Over at Double X Jessica Grose points out an interesting set of statistics in the National Marriage Project’s new “State of Our Unions” report. It turns out that 58 percent of mothers say they want to work part-time, and only 33 percent say they want to work full-time. Nearly 80 percent of fathers, on the other hand, say they want to work full-time, and 20 percent say they want to work part-time. So much for the end of men?


The New York Post writes about actress and blogger Mayim Bialik’s transition from acting, to science, and then back to acting. Apparently she is the most-authentic geek on “The Big Bang Theory.”


The ascension of female comics has, sadly, been met with ascension of nearly naked female comics in men’s magazines. Carol Hartsell, the Huffington Post comedy editor, tells the funny ladies to put their clothes back on.
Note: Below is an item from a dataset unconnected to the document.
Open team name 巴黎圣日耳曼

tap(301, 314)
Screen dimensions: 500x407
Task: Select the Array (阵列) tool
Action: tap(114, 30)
The American Society for Muslim Advancement has started an online petition to stop companies from pulling their advertisements from the TLC show “All American Muslim,” which follows Muslim families living in Dearborn, Mich. Lowe’s pulled itsads after yielding to pressure from Christian groups like the Florida Family Association, which called the show propaganda and manipulative.

The petition states:

We ask that you work to stand up against the bigots of the anti-Islam/Islamophobia industry, whose most concerning complaint is that the show is intent on humanizing American Muslims — as though humanization were not an American value.